11. What is another pitfall we need to guard against, and what fine example did Jesus set in this regard?
11 Another pitfall we may need to avoid is that of repeating generalities. Such prayers also fail to do justice to the precious privilege of prayer. In his model prayer, Jesus set a fine example for us in this regard. He mentioned seven distinct petitions: three dealing with the triumph of righteousness, one with our daily physical needs, and three with our spiritual welfare.—Matthew 6:9-13.
12. Paul provides what fine examples as to being specific in our prayers?

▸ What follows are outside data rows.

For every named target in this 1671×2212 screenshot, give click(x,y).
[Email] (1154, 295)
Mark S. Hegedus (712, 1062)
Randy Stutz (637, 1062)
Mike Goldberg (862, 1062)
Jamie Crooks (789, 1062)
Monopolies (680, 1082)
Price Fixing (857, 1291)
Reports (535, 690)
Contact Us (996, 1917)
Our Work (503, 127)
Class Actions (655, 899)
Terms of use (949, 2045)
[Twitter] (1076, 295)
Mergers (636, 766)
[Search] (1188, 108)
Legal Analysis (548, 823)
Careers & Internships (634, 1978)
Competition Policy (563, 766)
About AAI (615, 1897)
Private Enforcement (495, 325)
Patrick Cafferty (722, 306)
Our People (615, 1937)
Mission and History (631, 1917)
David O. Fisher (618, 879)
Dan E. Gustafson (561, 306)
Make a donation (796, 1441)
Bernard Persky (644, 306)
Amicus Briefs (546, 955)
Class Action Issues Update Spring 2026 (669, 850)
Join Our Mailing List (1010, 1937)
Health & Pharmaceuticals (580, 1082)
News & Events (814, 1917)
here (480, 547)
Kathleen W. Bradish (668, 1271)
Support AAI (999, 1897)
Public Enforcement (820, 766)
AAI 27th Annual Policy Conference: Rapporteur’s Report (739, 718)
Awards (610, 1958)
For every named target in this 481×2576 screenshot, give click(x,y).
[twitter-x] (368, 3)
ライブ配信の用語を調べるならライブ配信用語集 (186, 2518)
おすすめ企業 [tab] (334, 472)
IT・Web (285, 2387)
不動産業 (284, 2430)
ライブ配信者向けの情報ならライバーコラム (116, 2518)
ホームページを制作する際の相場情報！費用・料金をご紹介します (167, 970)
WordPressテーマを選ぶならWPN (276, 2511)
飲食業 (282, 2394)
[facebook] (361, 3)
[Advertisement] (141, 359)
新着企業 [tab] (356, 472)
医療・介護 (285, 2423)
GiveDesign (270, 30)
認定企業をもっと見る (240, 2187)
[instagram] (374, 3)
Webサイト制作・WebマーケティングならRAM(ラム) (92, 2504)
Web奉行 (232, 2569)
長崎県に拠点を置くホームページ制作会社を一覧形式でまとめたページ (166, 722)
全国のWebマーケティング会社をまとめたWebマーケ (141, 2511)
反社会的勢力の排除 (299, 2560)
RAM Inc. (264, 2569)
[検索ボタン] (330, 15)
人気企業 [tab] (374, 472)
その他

12 The apostle Paul also set us a fine example along these lines. He asked that others pray for him ‘that ability to speak with boldness might be given him.’ (Ephesians 6:18-20) He was just as specific in his own prayers in behalf of others. “This is what I continue praying,” said Paul, “that your love may abound yet more and more with accurate knowledge and full discernment; that you may make sure of the more important things, so that you may be flawless and not be stumbling others up to the day of Christ, and may be filled with righteous fruit, which is through Jesus Christ, to God’s glory and praise.”—Philippians 1:9-11.
13. How may we say meaningful prayers as regards our various kinds of service to Jehovah?
13 Yes, our prayers should deal with specific things, and this requires that we give thought to our prayers. (Compare Proverbs 15:28.) While in the field ministry, we might ask God not only for his blessing on our efforts but also for wisdom, tact, largeheartedness, freeness of speech, or help for whatever weakness may tend to interfere with our effectiveness in witnessing. Moreover, could we not ask God to lead us to the ones hungering and thirsting for righteousness? Just before giving a public talk or having some part on a Service Meeting or in the Theocratic Ministry School, we can beg Jehovah to have his holy spirit dwell richly in us. Why? So that we may have confidence and poise, may speak with earnestness and conviction, so as to bring honor to God’s name and build up our brothers. All such prayers are also conducive to our having the right frame of mind when speaking.
14. What should be our attitude regarding fleshly weaknesses difficult to overcome?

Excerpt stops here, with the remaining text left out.